*Exercise*
The required answer is the data below, restated word for word with images omitted.

*** Opening Information supplied ***

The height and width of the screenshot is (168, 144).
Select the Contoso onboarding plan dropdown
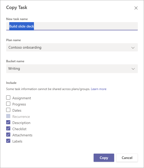[x=72, y=47]
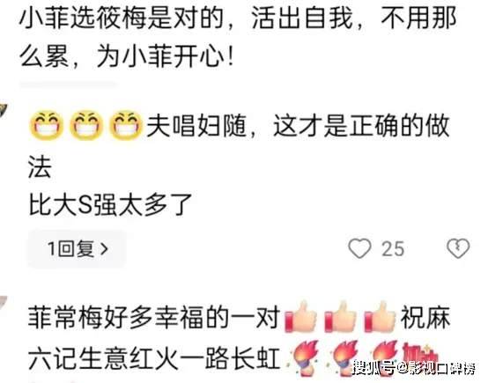
Task: Click the first torch emoji after 长虹
Action: point(303,357)
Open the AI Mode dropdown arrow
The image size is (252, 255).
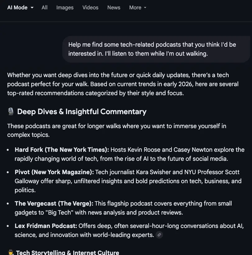click(32, 8)
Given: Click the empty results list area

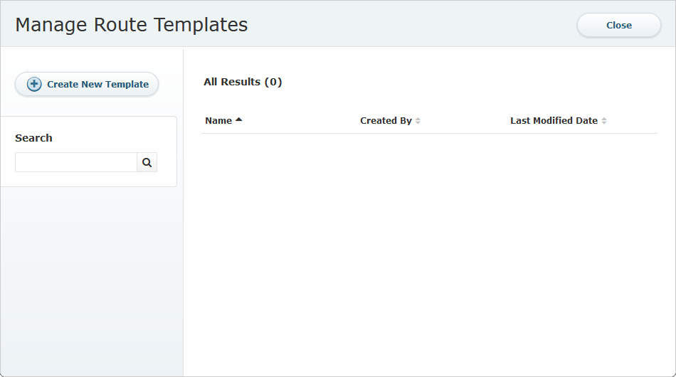Looking at the screenshot, I should point(429,254).
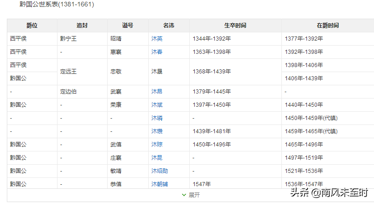Click the 黔宁王 posthumous title cell
The image size is (374, 203).
[x=68, y=39]
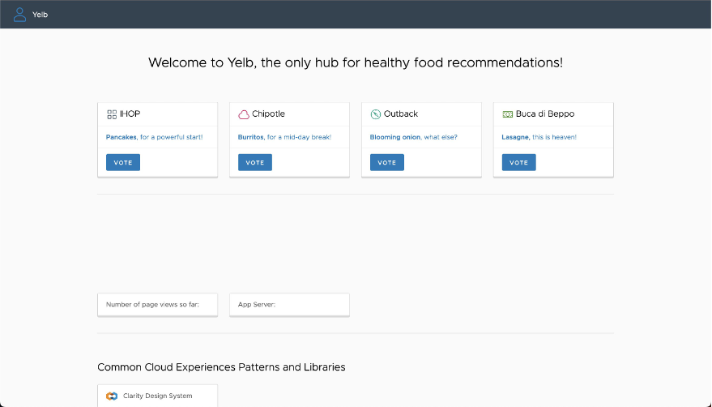This screenshot has width=712, height=407.
Task: Follow the Lasagne link
Action: click(x=515, y=137)
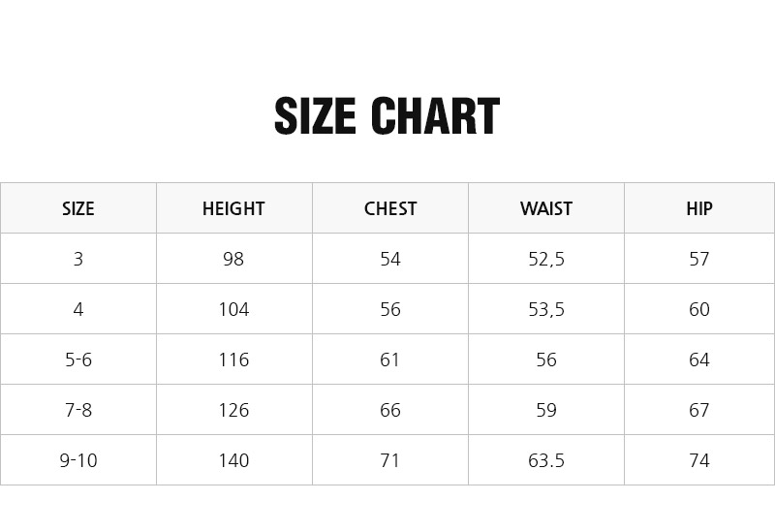
Task: Select the waist value 53,5
Action: point(546,309)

*** Closing Information supplied ***

*Result for this exercise*
The height and width of the screenshot is (168, 144).
Select the Contoso onboarding plan dropdown
[x=72, y=47]
Task: Click the first torch emoji after 长虹
Action: point(303,357)
Open the AI Mode dropdown arrow
The image size is (252, 255).
click(32, 8)
Given: Click the empty results list area

Looking at the screenshot, I should point(429,254).
Click the 黔宁王 posthumous title cell
The image size is (374, 203).
[x=68, y=39]
This screenshot has width=712, height=407.
Task: Follow the Lasagne link
Action: click(x=515, y=137)
Task: Select the waist value 53,5
Action: point(546,309)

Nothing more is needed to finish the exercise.